When Freeborn and partner Matthies discovered the building in the mid-1980s, it was an abandoned fleabag hotel with 300 tiny rooms. “We had to drag hundreds of beds out of there when we cleaned it up,” Freeborn says of the creation of the OK. They were able to rent cheaply in part because, as with much of Pioneer Square, the property was owned by a family that saw it as a longtime investment. “My landlords wouldn’t pay to fix a single thing,” Freeborn recalls. “I never had a lease. We could have had to close at the end of any month, but we kept it going for 15 years.”
Over the years, the club hosted Jane’s Addiction, Hole, D.O.A., the Goo Goo Dolls and many other bands when they were up and coming. Whether it was avant-garde jazz or funk/rock or punk, pretty much everyone who ever played the OK was an “alternative” band (appropriately, Isle of Plants focuses on “alternative” meat and dairy). The space was important enough to late-1980s California band Sublime that it’s mentioned on the group’s song “Thanx,” from its debut album. Queens of the Stone Age played their very first live show there, as Josh Homme then lived in Seattle and Freeborn gave him a slot. The OK also put on every major Seattle band of the era: Soundgarden, Mudhoney, The Gits, Tad, Love Battery, the U-Men and many more. In the later 1990s, the club booked more jazz, and became a place where locals Bill Frisell, Amy Denio and Wayne Horvitz would hang ou.

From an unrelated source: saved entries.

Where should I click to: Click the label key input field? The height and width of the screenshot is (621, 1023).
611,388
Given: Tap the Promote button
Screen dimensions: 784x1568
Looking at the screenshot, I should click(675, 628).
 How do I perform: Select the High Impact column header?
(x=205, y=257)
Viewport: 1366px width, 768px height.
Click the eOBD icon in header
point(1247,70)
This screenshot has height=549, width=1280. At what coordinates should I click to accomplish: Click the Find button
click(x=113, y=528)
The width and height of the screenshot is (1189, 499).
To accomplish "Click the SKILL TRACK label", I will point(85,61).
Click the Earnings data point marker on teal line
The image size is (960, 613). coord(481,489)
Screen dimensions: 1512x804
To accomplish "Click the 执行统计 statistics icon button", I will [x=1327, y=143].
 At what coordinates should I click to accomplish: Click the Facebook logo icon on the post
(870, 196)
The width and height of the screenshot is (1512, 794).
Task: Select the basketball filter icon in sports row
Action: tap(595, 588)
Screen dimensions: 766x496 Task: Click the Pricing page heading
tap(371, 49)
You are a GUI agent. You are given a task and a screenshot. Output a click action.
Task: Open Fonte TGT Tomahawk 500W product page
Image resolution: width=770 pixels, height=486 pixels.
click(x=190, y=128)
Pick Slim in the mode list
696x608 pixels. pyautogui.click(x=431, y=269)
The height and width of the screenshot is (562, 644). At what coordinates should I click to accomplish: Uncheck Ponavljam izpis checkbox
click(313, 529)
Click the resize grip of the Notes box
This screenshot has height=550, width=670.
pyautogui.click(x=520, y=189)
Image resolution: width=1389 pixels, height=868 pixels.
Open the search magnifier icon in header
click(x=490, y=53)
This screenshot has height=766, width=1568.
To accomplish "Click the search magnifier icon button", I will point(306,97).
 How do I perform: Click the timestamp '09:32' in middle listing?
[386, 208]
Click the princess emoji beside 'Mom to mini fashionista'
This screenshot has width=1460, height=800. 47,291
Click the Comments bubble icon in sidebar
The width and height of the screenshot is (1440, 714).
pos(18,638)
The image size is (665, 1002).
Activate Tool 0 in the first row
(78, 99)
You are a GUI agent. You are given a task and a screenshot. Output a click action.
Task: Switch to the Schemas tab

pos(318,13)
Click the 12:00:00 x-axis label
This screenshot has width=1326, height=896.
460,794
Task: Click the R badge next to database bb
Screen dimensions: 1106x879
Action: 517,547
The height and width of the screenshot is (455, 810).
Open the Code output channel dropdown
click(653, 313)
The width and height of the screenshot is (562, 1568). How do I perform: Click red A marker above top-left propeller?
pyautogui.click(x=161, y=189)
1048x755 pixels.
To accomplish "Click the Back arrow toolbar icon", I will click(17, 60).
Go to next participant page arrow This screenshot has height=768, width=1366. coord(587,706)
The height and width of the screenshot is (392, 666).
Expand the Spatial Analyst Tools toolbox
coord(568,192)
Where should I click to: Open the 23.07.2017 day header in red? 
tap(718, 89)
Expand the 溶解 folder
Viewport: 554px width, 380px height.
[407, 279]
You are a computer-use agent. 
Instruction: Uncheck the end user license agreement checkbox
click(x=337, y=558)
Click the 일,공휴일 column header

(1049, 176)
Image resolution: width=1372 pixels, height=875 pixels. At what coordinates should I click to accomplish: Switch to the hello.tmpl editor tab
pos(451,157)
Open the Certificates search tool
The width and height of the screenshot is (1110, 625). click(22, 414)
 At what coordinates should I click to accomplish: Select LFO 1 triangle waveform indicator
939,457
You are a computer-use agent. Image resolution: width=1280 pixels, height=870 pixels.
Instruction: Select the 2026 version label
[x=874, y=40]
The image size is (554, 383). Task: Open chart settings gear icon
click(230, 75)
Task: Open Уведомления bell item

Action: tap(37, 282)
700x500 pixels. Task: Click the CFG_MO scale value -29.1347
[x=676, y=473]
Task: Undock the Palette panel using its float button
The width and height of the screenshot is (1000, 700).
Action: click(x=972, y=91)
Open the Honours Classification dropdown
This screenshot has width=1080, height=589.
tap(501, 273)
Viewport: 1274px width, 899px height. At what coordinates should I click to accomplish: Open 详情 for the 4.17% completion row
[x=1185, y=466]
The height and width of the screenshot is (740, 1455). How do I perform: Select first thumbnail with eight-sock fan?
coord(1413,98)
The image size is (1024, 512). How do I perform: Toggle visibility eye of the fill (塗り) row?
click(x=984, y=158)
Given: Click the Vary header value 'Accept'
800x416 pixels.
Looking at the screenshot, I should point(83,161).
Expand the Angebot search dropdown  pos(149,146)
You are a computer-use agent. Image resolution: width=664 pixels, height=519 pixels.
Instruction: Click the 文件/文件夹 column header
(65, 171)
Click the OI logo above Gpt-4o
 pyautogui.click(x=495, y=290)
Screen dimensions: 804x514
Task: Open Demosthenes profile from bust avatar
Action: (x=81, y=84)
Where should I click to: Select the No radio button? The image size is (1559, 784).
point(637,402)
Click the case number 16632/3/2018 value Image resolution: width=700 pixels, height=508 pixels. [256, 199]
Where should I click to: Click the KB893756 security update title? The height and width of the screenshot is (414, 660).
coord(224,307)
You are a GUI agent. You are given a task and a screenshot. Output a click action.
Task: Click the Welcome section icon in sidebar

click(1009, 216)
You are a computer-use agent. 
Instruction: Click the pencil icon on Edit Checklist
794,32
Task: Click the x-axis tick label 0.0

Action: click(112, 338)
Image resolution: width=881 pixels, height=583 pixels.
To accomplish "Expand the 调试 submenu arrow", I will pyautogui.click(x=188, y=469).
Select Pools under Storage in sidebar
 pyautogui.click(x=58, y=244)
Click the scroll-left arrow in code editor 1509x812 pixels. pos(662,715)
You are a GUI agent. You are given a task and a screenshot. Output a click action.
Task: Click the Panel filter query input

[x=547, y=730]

Freeborn and Matthies now run the Royal Room in Columbia City, another popular music club with eclectic bookings. Though they’ve re-created some of the original venue’s vibe at the Royal Room, Freeborn admits there’s never been anything else in Seattle like the OK Hotel.
The Central, the Crocodile, the Showbox, the Vogue and countless other clubs had a role in the Seattle music scene during that decade, but no other place had quite the same feel. “Some of it was simply the timing,” Freeborn says. “It was perfect timing for the perfect place.” But Akre points out a more concrete reason: “The stage was 2 feet off the ground, so all the performers were essentially on the same level as the audience,” she recalls. “It made audiences and bands very connected.”
Rabena and Stanko hope that Isle of Plants creates the same kind of connections for Seattle’s vegan community. Their goal is meant to be sustainable: Bring vegan food to an urban setting with limited grocery options. Currently, patrons order online and pick up their tofu and veggies at Isle of Plants. They hope that customers use transit or are already within walking or biking distance, but they will also run out to customer cars for pickup. “We see this is as something that will be good for people’s health, good for the environment and good for Seattle,” Rabena says.
With the store still in its fledgling days, I arrived late on a Sunday, and there wasn’t much left in stock, so I can’t speak to their selection. But what they lacked in packed shelves, they make up in passion. “We are committed to creating a hundred percent vegan hub for urban Seattle,” Rabena says. In addition, they plan to have “cooking classes, meet-ups, and taste testing” at the location.
Both Rabena and Stanko are 27, so neither ever experienced the OK as a venue, but given the history, they’ve been thinking of perhaps hosting small acoustic performances at some point, maybe on First Thursday Art Walk nights. “We’d welcome anyone who was here back in the day, too,” Rabena says. As the store ramps up, she says, more in-person shopping will be set up by the fall. A new park is opening across the street, so perhaps this storied location will once again be the center of cultural and societal shifts in ever-changing Seattle.